SMC’s Department of Strategic Communication will launch its second decade this fall with a new chair at its helm.
Professor Lance Holbert joined the faculty this summer with visions of expanding the program to expose as many students as possible to the international trends in the field.
Holbert replaces Cornelius Pratt who has served as chair since 2012 and will continue to serve on the faculty.
“I think the big change over the course of the next decade is the true internationalization of the field,” said Holbert during an interview on his plans for the department. “It’s really going to be worldwide in scope. If you look at the more well situated disciplines — psychology, political science or the sociology — they are truly worldwide in scope.
Expanding the international reach
A strengthened international presence in the program could come in the form of faculty members and graduate students collaborating with researchers from around the world and ensuring that as many undergraduate students as possible have an international experience by studying abroad or interacting with foreign communication practitioners.
Holbert said he will always be asking himself, “What can we do as an international program? There’s a lot of it here already. The fact that Temple’s so well situated for the process of internationalization is a big reason why I came here. We can take it up a couple of notches.”
Holbert has held teaching positions at the University of South Carolina, The Ohio State University, the University of Missouri and the University of Delaware. In 2013, the National Communication Association’s Mass Communication Division named him the Teacher of the Year.
Holbert specializes in political entertainment media and the growing trend of politicians using entertainment outlets to humanize themselves, like New Jersey Gov. Chris Christie’s recent appearance on The Tonight Show, when he danced with Jimmy Fallon.

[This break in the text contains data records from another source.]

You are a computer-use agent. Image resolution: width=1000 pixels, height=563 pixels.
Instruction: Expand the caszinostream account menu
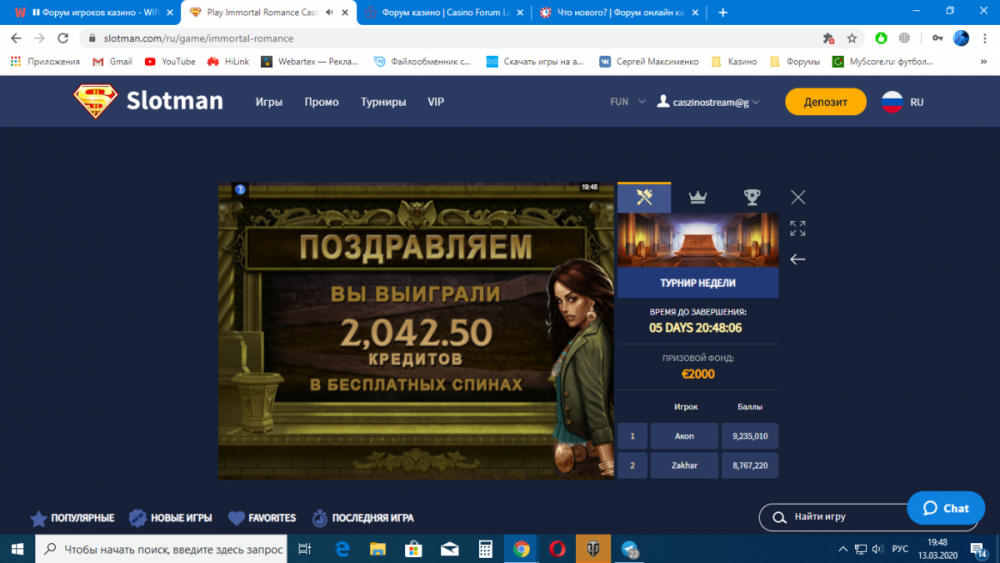coord(708,102)
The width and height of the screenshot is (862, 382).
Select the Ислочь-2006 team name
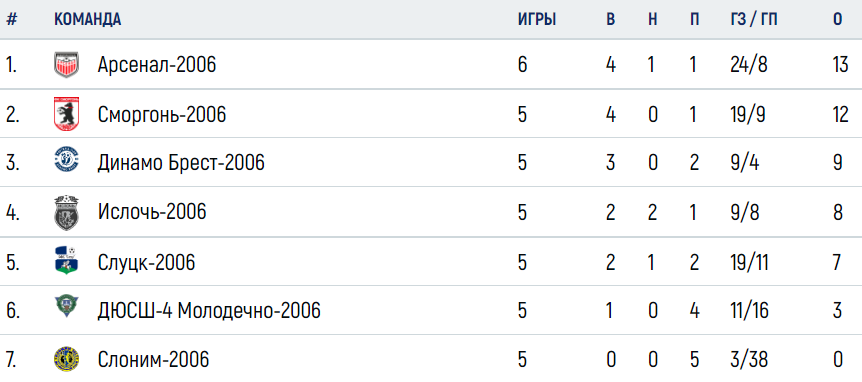pos(152,212)
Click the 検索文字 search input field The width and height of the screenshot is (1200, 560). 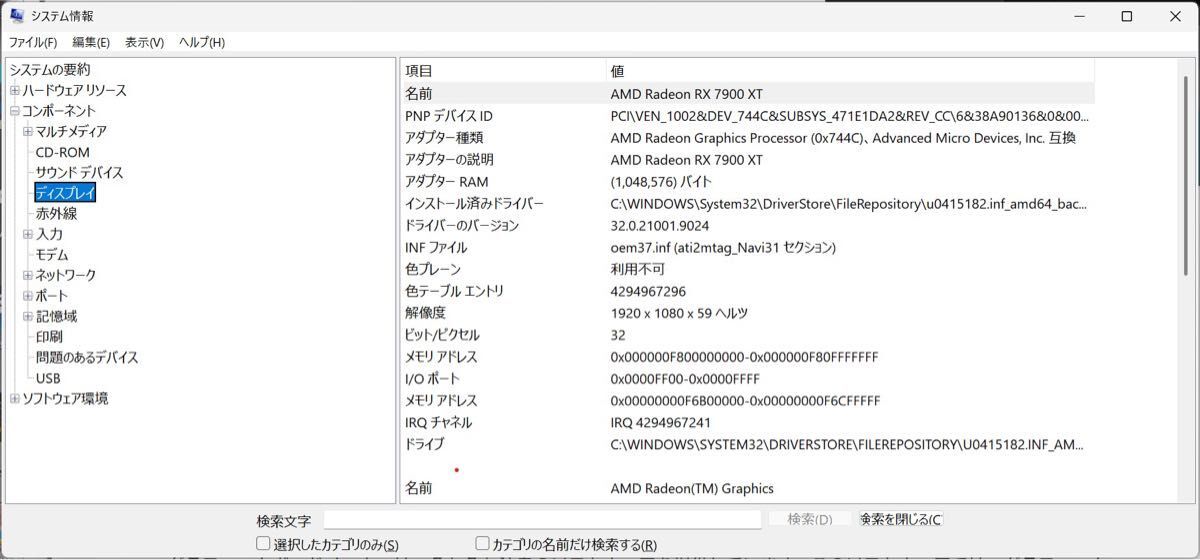pos(542,520)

“It allows a politician to connect with an audience in a way that news simply won’t allow,” Holbert said. “It’s no different than Clinton playing the saxophone back in 1992 during that election.”
As the head of the department, Holbert plans to build strong connections with strategic communication practitioners in Philadelphia and will work to increase their presence on campus and in the classrooms.
“But there’s no reason to stay bound to Philly,” he said, noting that he’d like to build similar connections in New York and Washington, D.C.
The study of strategic communication is of vital importance today, Holbert said, because of its pervasiveness.
“People are bombarded left and right. You can’t get away from somebody advocating something or somebody trying to persuade you in some way,” he said. “Educating people to it, not just to engage in it, to be practitioners of it, but to be critical consumers of it, I think is exceedingly important.”
Innovation and ethics
And as the ways we communicate continue to evolve, he hopes to continually integrate new media into the classroom and hopes the faculty will work to become familiar with whatever comes next.
“If we’re going to be teaching it, we have to be doing it as well. It’s not like we can just talk to it like there’s this thing out there,” he said. “Scholars need to be engaged in this type of practice. It does nothing but benefit them as well.”
Among the principals he hopes all students who come through the department learn is a strong sense of ethics.
“If you’re handed the reigns of trying to persuade others, then functioning ethically is essential,” he said. “I think it is important to recognize that ethics and effectiveness do not run counter to one another in the practice of strategic communication. When you function ethically, it’s the single best thing for your career.”